Its latest quarterly financial report due this week is worth watching, even for those who only have a pair of Nikes in their closet and none of its stock shares in their investment portfolios.
The company has consistently been able to turn in better-than-expected profits during the pandemic. Even as COVID-19 has pinched factories in Asia making Nikes, demand for its shoes has been high. In December, the company was growing confident that its slim inventory would be improving, especially as manufacturing in Vietnam was returning. Still, it forecast profit growth in the low single digits because of the virus and lost production.

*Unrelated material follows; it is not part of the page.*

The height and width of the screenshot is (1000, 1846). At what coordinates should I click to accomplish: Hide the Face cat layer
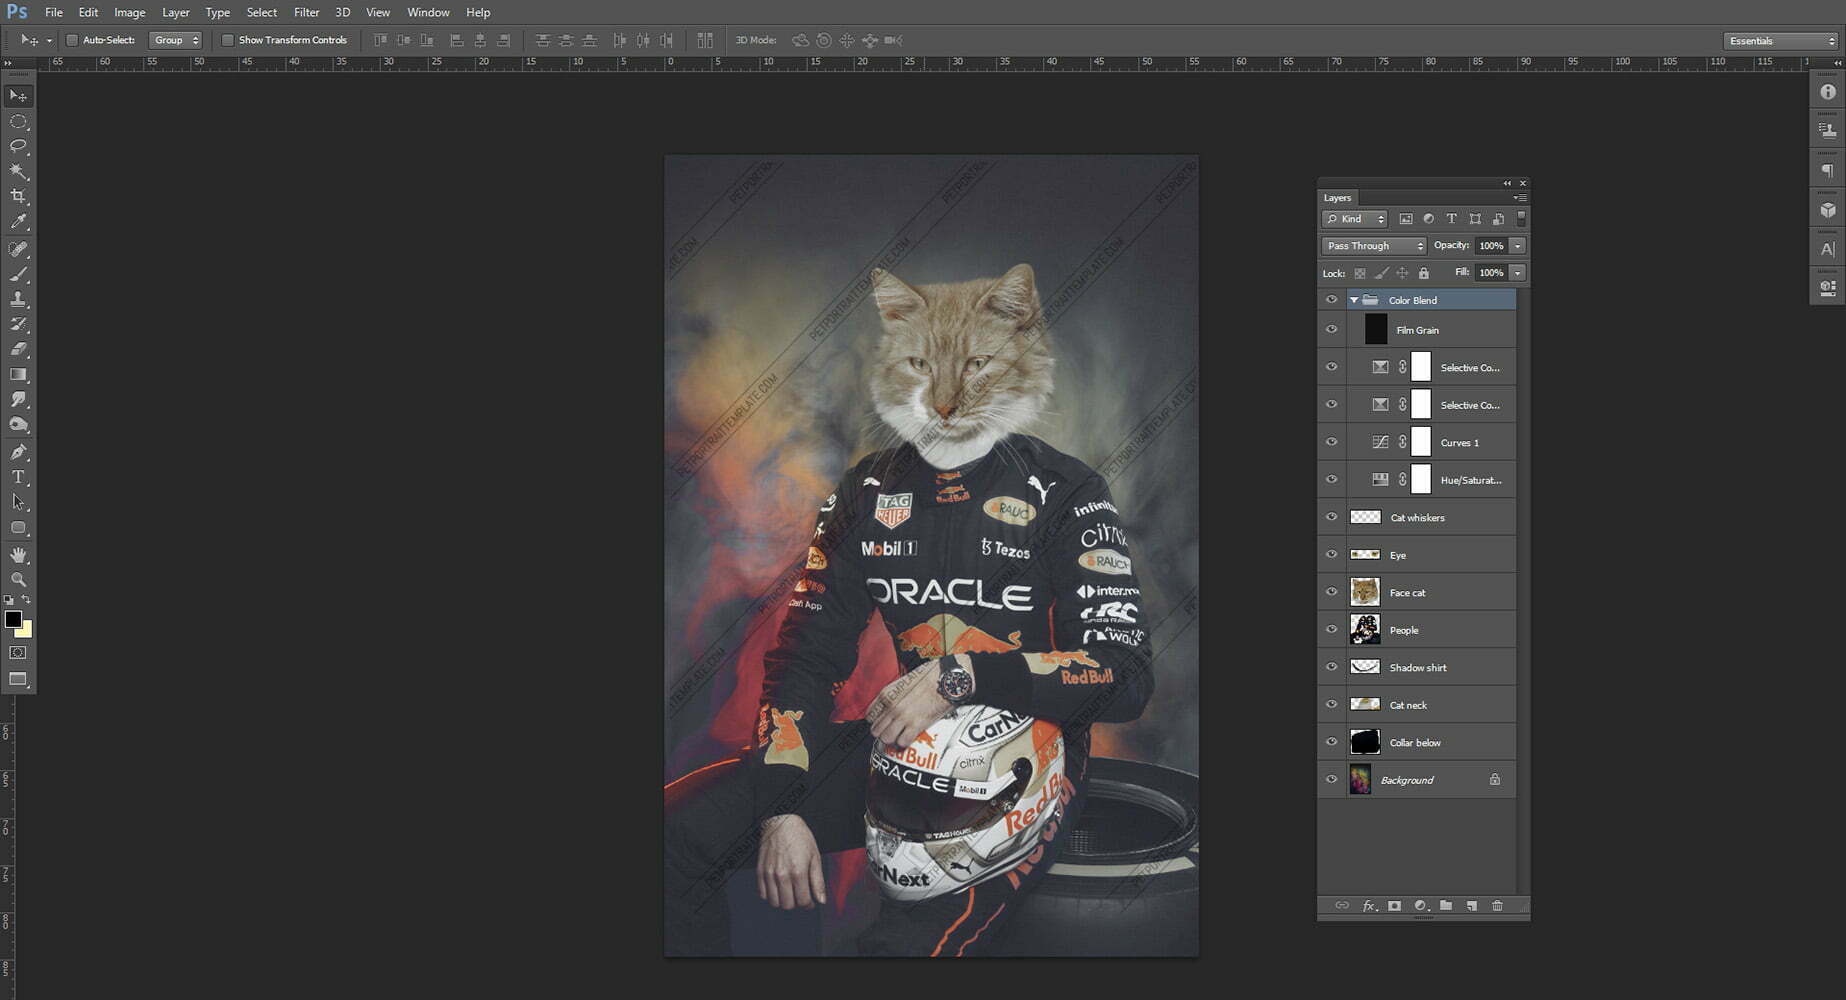[x=1331, y=592]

Tighter supplies have allowed Nike to be firmer on prices, which helps its profit margins. “We expect to continue benefiting from exceptional demand against the backdrop of lean marketplace inventory,” Matthew Friend, the company’s chief financial officer, said on the the firm’s last quarterly financial conference call. Nevertheless, the company is not immune to a key inflationary factor for overseas manufacturers — freight costs.
Nike will be one of the first large American multinational companies to talk about its quarterly financial performance since Russia launched its war in Ukraine. The company has joined others in reducing its business in Russia. Russian shoppers are shut out from making purchases on Nike’s website and its app and the company temporarily closed its corporate-owned retail stores in Russia. Think of it as a shoe sanction.
Europe, the Mideast, and Africa account for about a quarter of Nike’s revenues. Russia alone may be a small slice, but Nike’s results on Monday will give investors an early indication of how the war in Ukraine is affecting consumer behavior in Europe.
Perhaps more important will be China. China is a manufacturing base for Nike and generates about 20% of its revenue. The country’s new zero-COVID-19 policy has led to tens of millions of people being ordered to go into lockdown beginning this week. That is likely to hurt Nike’s supply chain and its sales.
Supply chain problems, inflation, global uncertainty — Nike covers the entire field. We’ll get a first indication this week how the company is handling the trio of challenges.